La ruée vers les épiceries en ligne

Un secteur qui se porte mieux depuis le début de la pandémie est certainement celui des épiceries en ligne, que ce soient les supermarchés ou des entreprises locales, comme les Fermes Lufa ou Maturin — une épicerie en ligne n’offrant que des produits locaux. En effet, dans le plus récent rapport Nielsen à propos de l’incidence de la COVID-19 sur la consommation de produits, « le commerce en ligne au Canada pour la catégorie alimentaire a connu une croissance de 86 % par rapport à l’année dernière. L’épicerie en ligne représentait 3,2 % des parts de marché de la vente de produits en ligne en octobre 2020, alors qu’elle en représentait seulement 1,8 % au même moment l’année dernière ».

La folie des boîtes à cuisiner

Un autre service qui se porte très bien est celui des boîtes d’ingrédients prêts à cuisiner, comme GoodFood et Cook it.
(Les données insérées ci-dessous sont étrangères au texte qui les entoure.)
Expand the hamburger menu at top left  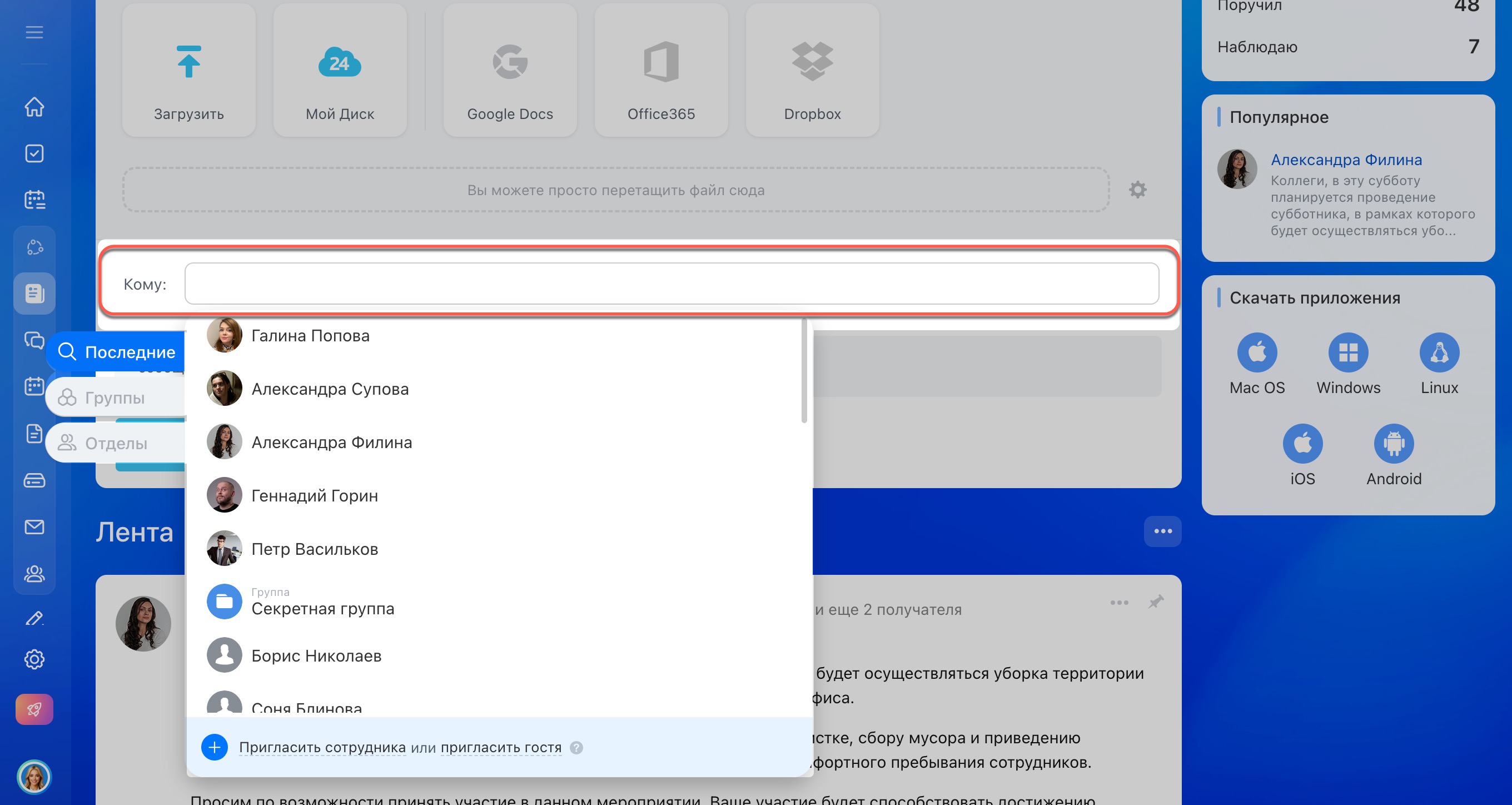(34, 32)
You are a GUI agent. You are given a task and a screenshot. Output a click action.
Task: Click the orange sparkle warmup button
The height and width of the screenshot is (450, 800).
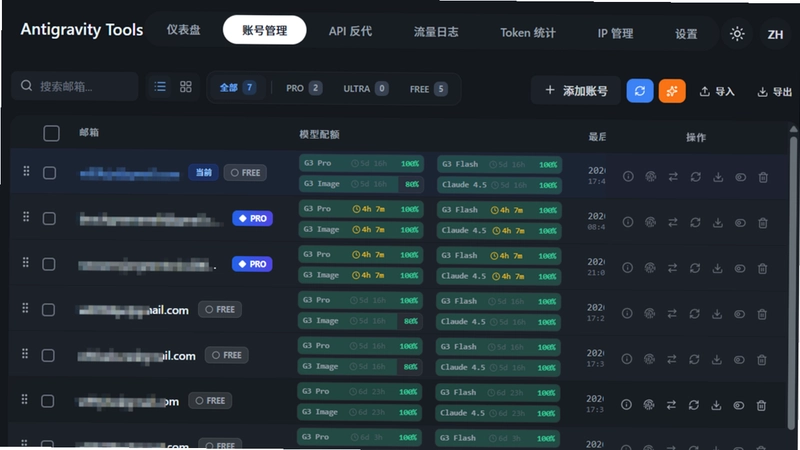click(x=672, y=91)
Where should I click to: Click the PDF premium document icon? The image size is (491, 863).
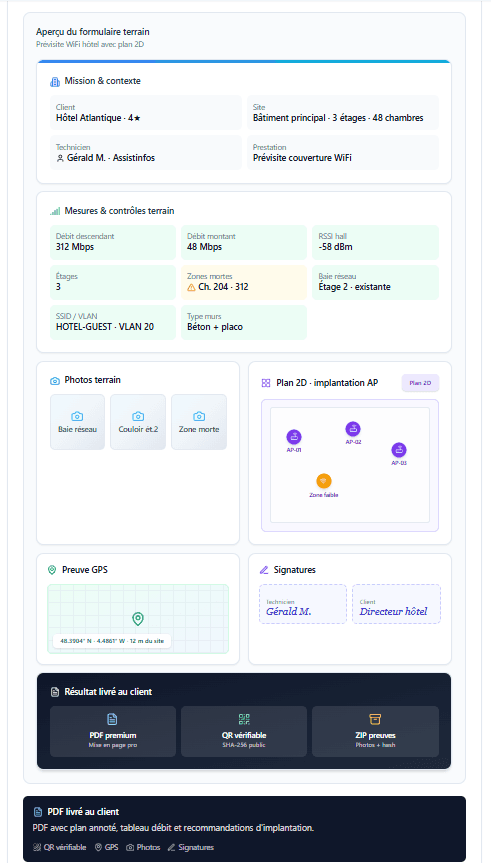pyautogui.click(x=112, y=719)
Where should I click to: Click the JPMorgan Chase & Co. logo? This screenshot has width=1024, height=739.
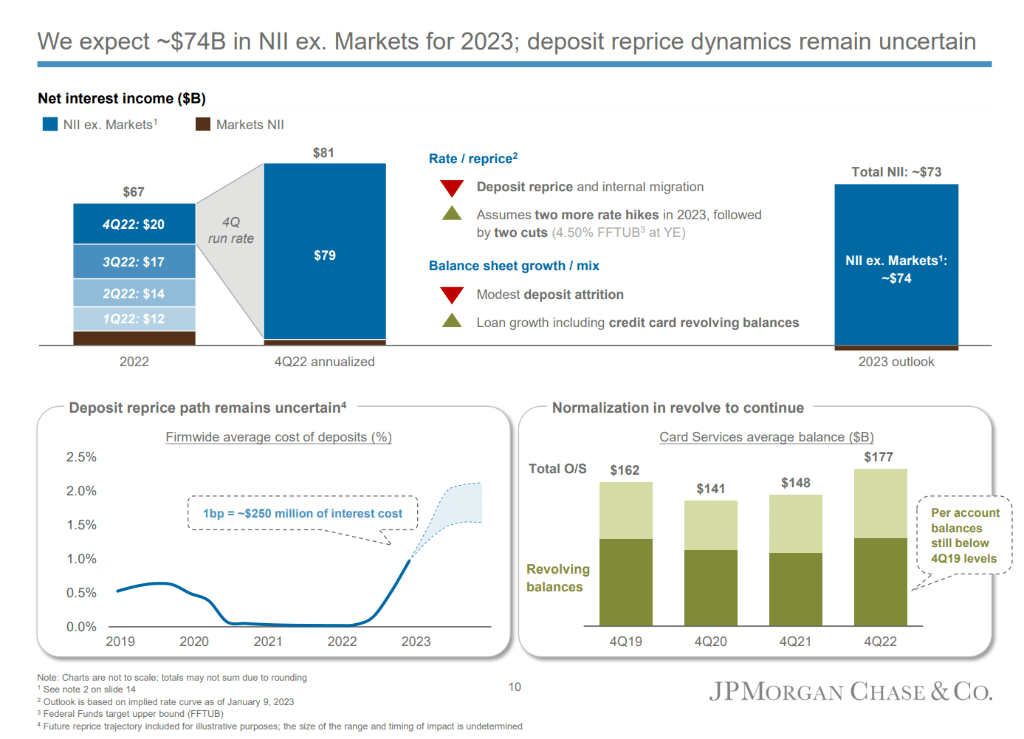coord(851,692)
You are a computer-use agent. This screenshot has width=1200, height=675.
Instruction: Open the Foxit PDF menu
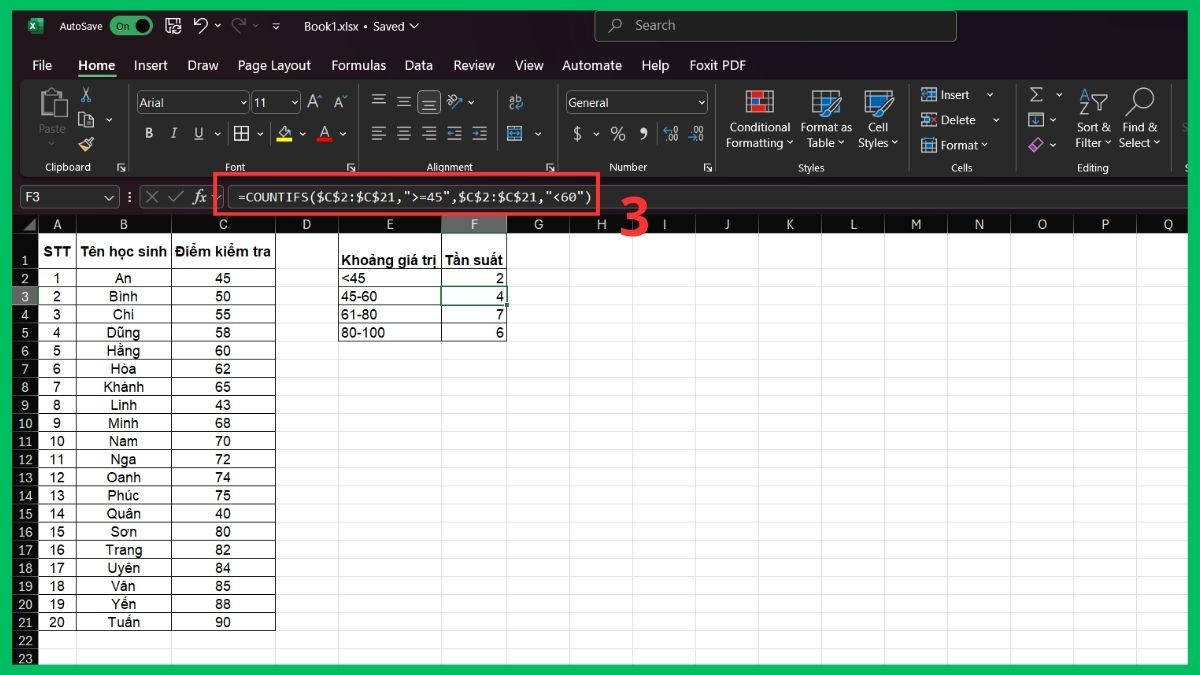[717, 65]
Selon Jordan LeBel, c’est surtout la notion de commodité qui charme les consommateurs. « On recherche la facilité qu’on allait chercher au restaurant avant [leur fermeture]. Les portions de préparation et l’approvisionnement étant déjà organisés, on saute directement à la portion “plaisir” de la cuisine. » La commodité a aussi été bien démontrée, dans une étude de l’Agri-Food Analytics Lab de l’Université de Dalhousie. Elle démontre que 63,8 % des Canadiens auraient commandé de la nourriture entre les mois de mai et novembre 2020. Parmi ceux-ci, 31,3 % ont utilisé des services d’épiceries en ligne, 28,6 % ont commandé directement d’un restaurant, 26,3 % ont commandé d’une application de livraison et 12,8 % ont utilisé les services de boîtes à cuisiner.
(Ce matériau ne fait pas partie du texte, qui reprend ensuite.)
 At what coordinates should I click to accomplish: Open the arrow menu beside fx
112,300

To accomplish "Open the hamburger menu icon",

Tout compte fait, nos comportements alimentaires ont changé. Certains de façon durable, tandis que d’autres ne sont que passagers et pallient en partie les aléas de la situation actuelle. Souhaitons que cela nous incite à passer à l’action à court et à long terme en matière d’alimentation locale et durable.

Quelques pourcentages

5 %

C’est le nombre de Québécois qui ont acheté plus de produits locaux pendant le confinement du printemps.

87 % d’entre eux considéraient par ailleurs qu’il était important d’acheter local.

5 %

C’est la hausse de prix maximale jugée acceptable pour que la population soit prête à acheter un produit local.